## Required action
Each entry must be given again exactly as it appears, with images excluded.

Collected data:
————————

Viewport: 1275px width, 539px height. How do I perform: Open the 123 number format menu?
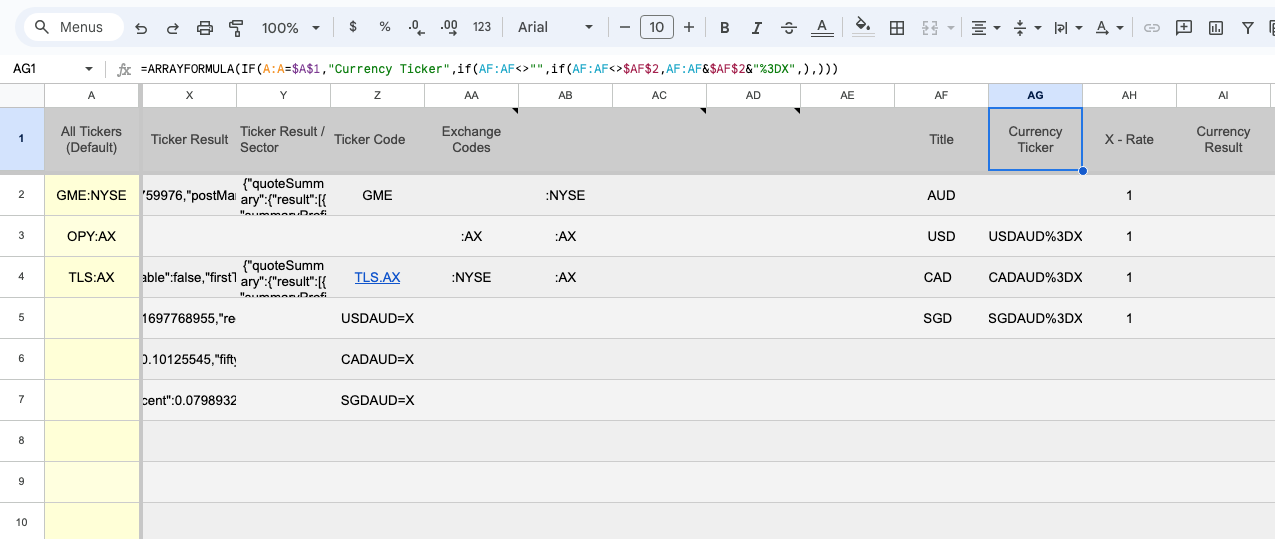[x=482, y=28]
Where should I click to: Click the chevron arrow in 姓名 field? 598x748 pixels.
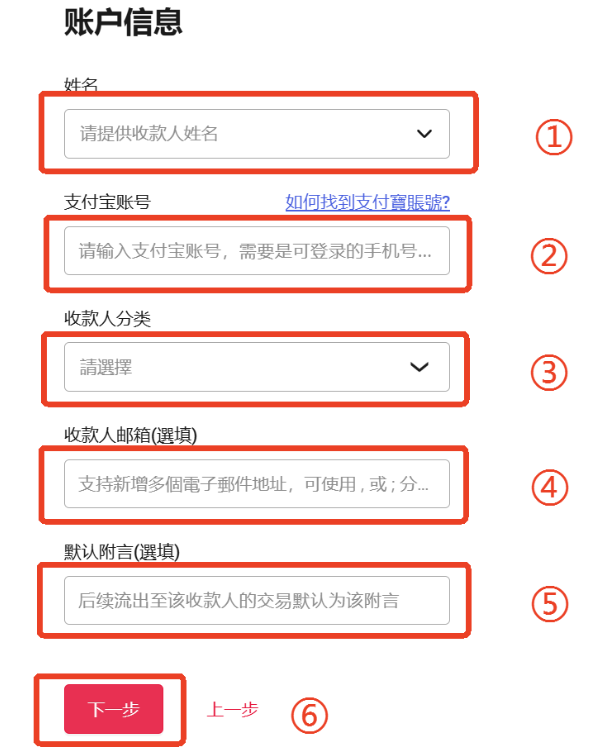point(424,134)
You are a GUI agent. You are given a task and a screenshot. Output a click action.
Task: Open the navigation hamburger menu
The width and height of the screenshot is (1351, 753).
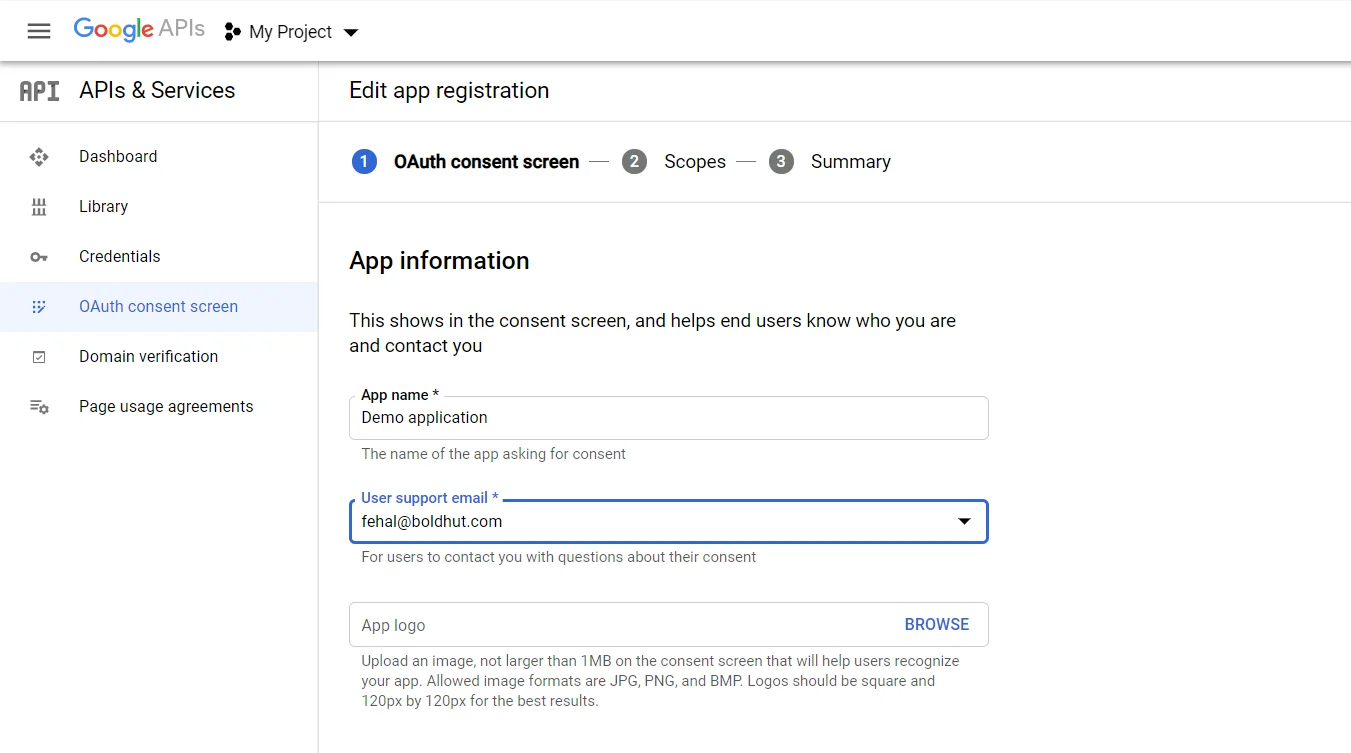39,31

————————

## Reply
Viewport: 1275px width, 539px height. How do I perform: Open the 123 number format menu?
[x=482, y=28]
Where should I click to: Click the chevron arrow in 姓名 field? 598x748 pixels.
point(424,134)
You are a GUI agent. You are given a task and a screenshot. Output a click action.
Task: Open the navigation hamburger menu
The width and height of the screenshot is (1351, 753).
39,31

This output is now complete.